Il y a dans Madres paralelas une énigme politique. Ce film illustre en effet la thèse, très juste, de l’essayiste anglais Roger Scruton selon laquelle les hommes de droite se vivent comme liés par leurs appartenances, surtout celle de la filiation entre ancêtres et descendants, tandis que les gens de gauche ressentent leur vie comme une expérience singulière, qui doit se protéger des envahissements d’autrui. « Prends soin de toi » (et pas des autres) est la devise, rabâchée jusqu’à la nausée, de cette conception.
Glissement sur la droite
Almodovar, le chantre de la movida, le héraut des minorités sexuelles, l’artiste de gauche engagé glisserait-il à droite ? L’obsession de la natalité est un thème de droite : François Hollande a détruit ce qui restait de la politique nataliste née à la Libération, quant à Emmanuel Macron, il compte sur l’Afrique pour assurer le peuplement futur de la France et n’a rien fait pour la natalité autochtone. Madres paralelas nous confirme que le thème de l’enfant, de l’angoisse de son absence et du bonheur de sa présence, parcourt toute l’œuvre d’Almodovar.
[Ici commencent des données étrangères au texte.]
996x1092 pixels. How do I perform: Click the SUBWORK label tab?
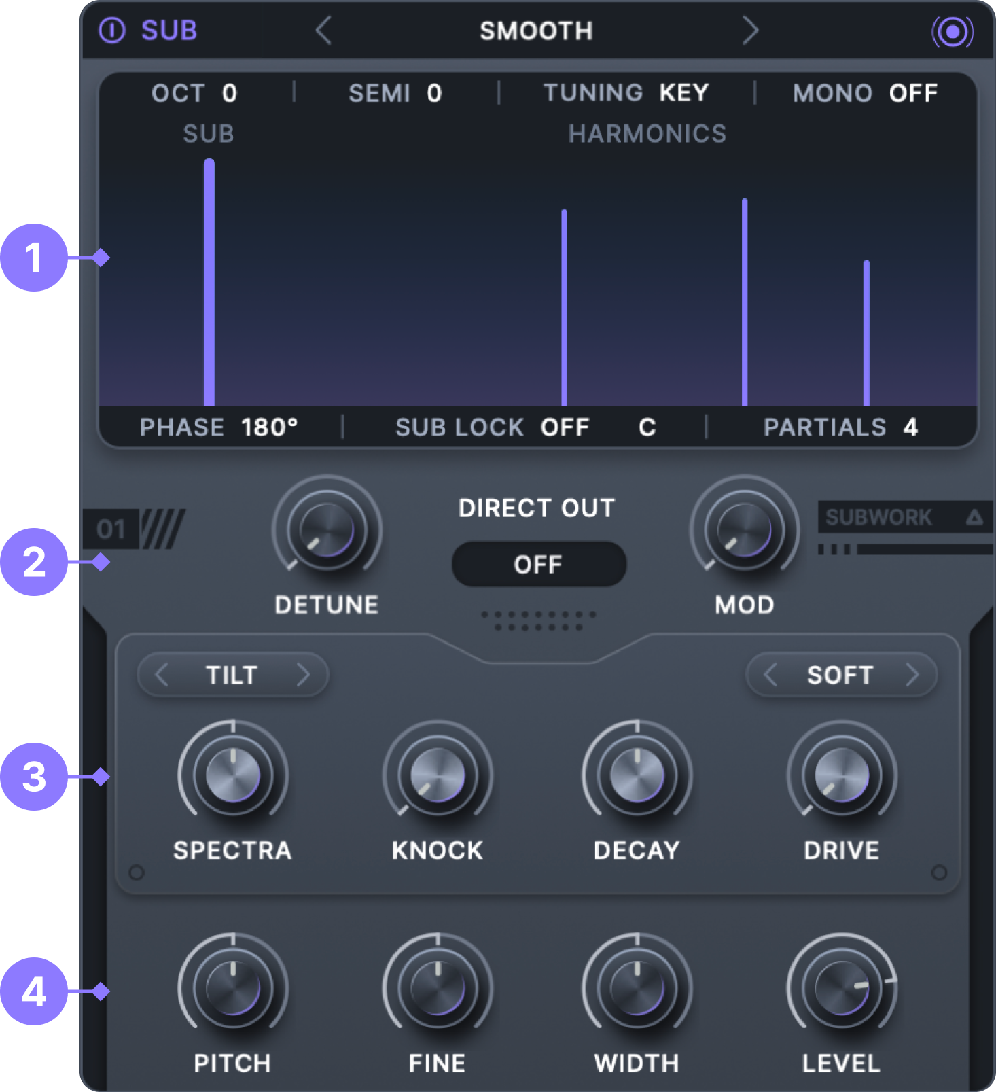pos(878,517)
Là encore, les bébés sont les bienvenus, les mères célibataires n’envisagent pas d’avorter et, histoire de vous gâcher le suspens, la belle Pénélope Cruz annonce fièrement à la fin qu’elle remet ça. Alors, croisade nataliste almodovarienne dans un pays où le nombre d’enfants par femme est l’un des plus faibles d’Europe ? Tant mieux, la fatigue démographique de nos deux sœurs latines, Espagne et Italie, grandes nations qui ont donné naissance à tant d’artistes et de conquérants, me désole autant que la nôtre.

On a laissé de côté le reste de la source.